Fleisch. Zur medialen Neuaushandlung eines Lebensmittels

(Veröffentlichungen des Instituts für Europäische Ethnologie der Universität Wien 43), Wien 2017, Verlag des Instituts für Europäische Ethnologie, 186 Seiten
Rezensiert von Barbara Wittmann
In: Bayerisches Jahrbuch für Volkskunde
Erschienen am 15.04.2019

Die Ausrichtung der eigenen Ernährung ist in den letzten Jahren zu einem zentralen Bestandteil individueller Lebensstile geworden und hat damit auch in der kulturwissenschaftlichen Forschung an Relevanz gewonnen. Denn längst geht es bei Verbraucherentscheidungen nicht mehr nur um stoffliche Aspekte der Nahrungsaufnahme – anhand der Auswahl bestimmter Lebensmittel lassen sich Einstellungen zu Körperdesign, tierethischen, ökologischen und letztlich auch politischen Positionierungen der Konsumenten ablesen. Zu einem Dreh- und Angelpunkt gesellschaftlicher Diskurse rund um das richtige Essen ist dabei der Verzehr von Fleisch geworden, mit dem sich Alexandra Rabensteiner in ihrer am Institut für Europäische Ethnologie der Universität Wien abgefassten und 2017 in Buchform erschienenen Masterarbeit auseinandergesetzt hat. Mit ihren 186 Seiten kommt die Studie zwar nicht im Umfang, so doch inhaltlich dem Niveau einer Dissertation nahe, weshalb ihre Veröffentlichung einen Gewinn für die Nahrungsforschung darstellt.

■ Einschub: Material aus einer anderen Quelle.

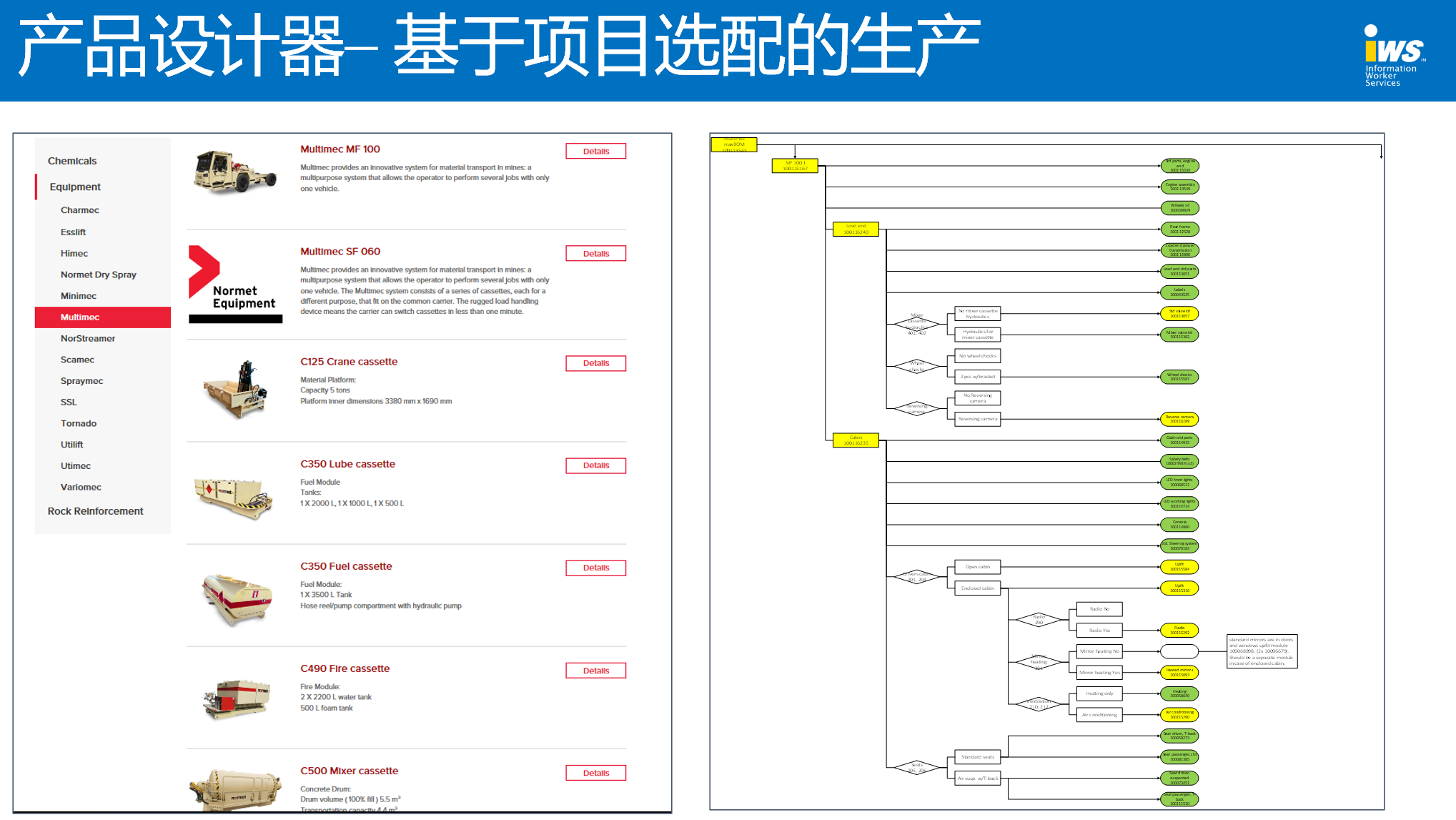This screenshot has height=820, width=1456.
Task: Click the C350 Lube cassette Details icon
Action: pos(597,465)
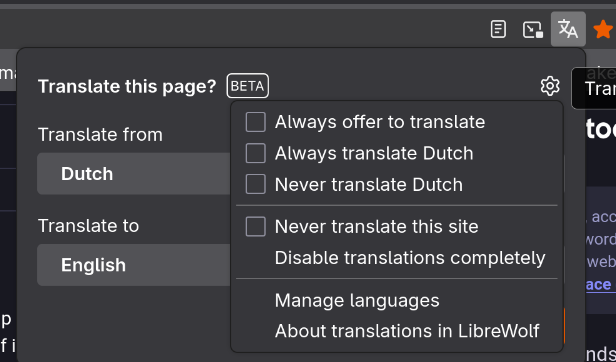This screenshot has height=362, width=616.
Task: Open the Dutch source language dropdown
Action: coord(134,174)
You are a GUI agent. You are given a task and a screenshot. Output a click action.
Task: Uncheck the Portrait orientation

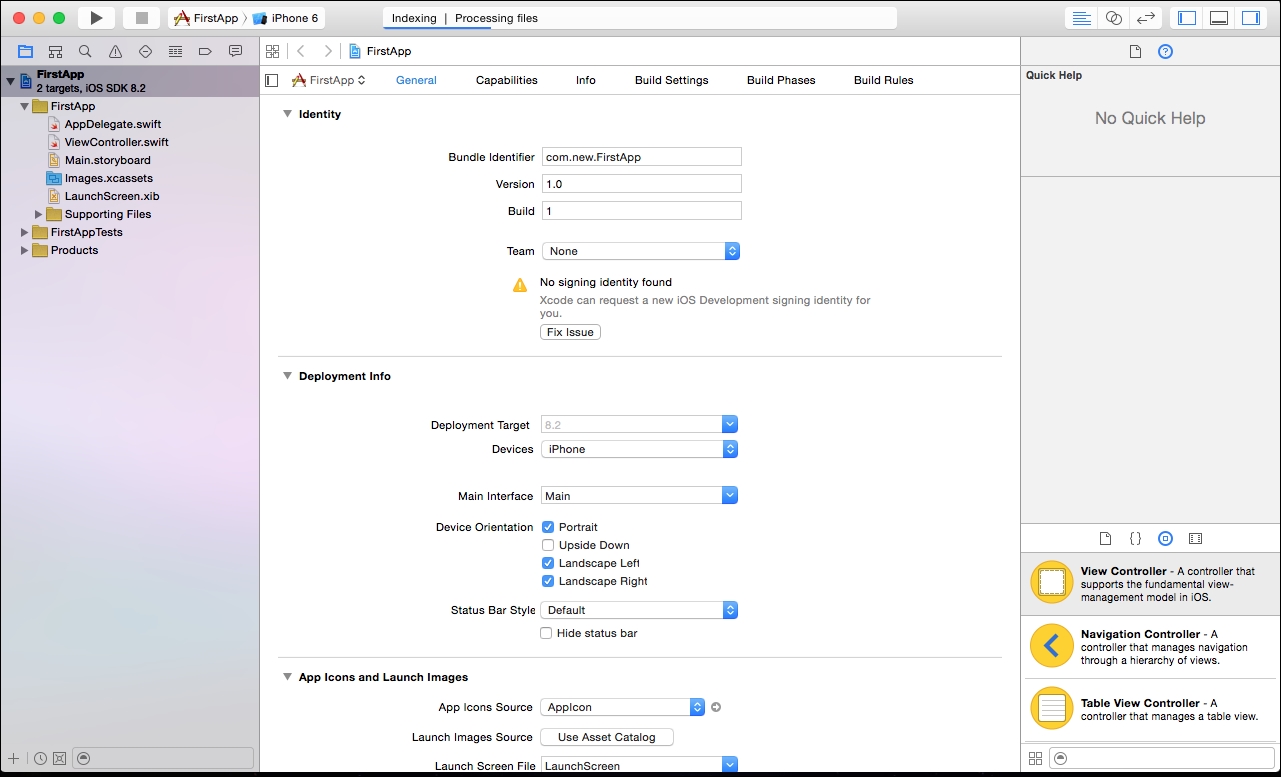click(x=548, y=527)
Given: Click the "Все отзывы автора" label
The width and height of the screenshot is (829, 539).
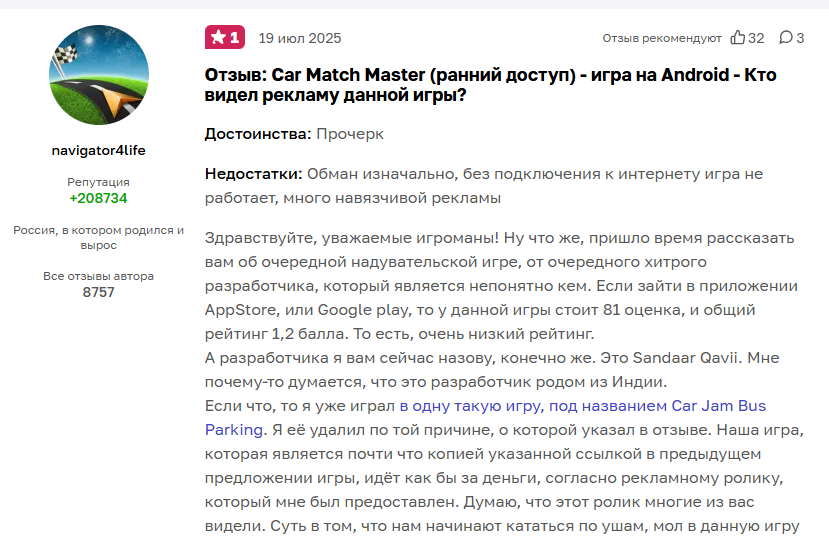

Die Autorin geht anhand der Untersuchung zweier überregionaler Presseorgane – Der Spiegel und Der Standard – sowie dreier als „Fleischzeitschriften“ bezeichneter Journale der Frage nach, wie das seit Jahrhunderten als Distinktionsmittel fungierende tierische Produkt zu Beginn des 21. Jahrhunderts medial neu ausgehandelt wird. Dazu rollt die Verfasserin die Bedeutung von Fleisch zunächst im historischen Kontext auf, was angesichts der gegenwartsorientierten Ausrichtung der Studie besonders zu begrüßen ist, zeigt sich doch hierin die Stärke unseres Faches, Bestehendes als Gewordenes zu kontextualisieren. Methodisch verortet Rabensteiner ihre Untersuchung als Diskursanalyse, wobei sie hier pragmatisch zwischen verschiedenen Verfahren abwägt, ohne sich in unnötigen theoretischen Manövern oder Begriffsdefinitionen zu verlieren. Stattdessen wird das hohe Niveau der Studie vor allem über den umfangreichen Kenntnisstand der Verfasserin im Bereich der Nahrungsforschung deutlich, wobei Rabensteiner nicht nur bestehende Forschungen auflistet, sondern stets versucht, an deren Thesen anzuknüpfen oder sie aus dem gesichteten Material heraus weiterzuentwickeln.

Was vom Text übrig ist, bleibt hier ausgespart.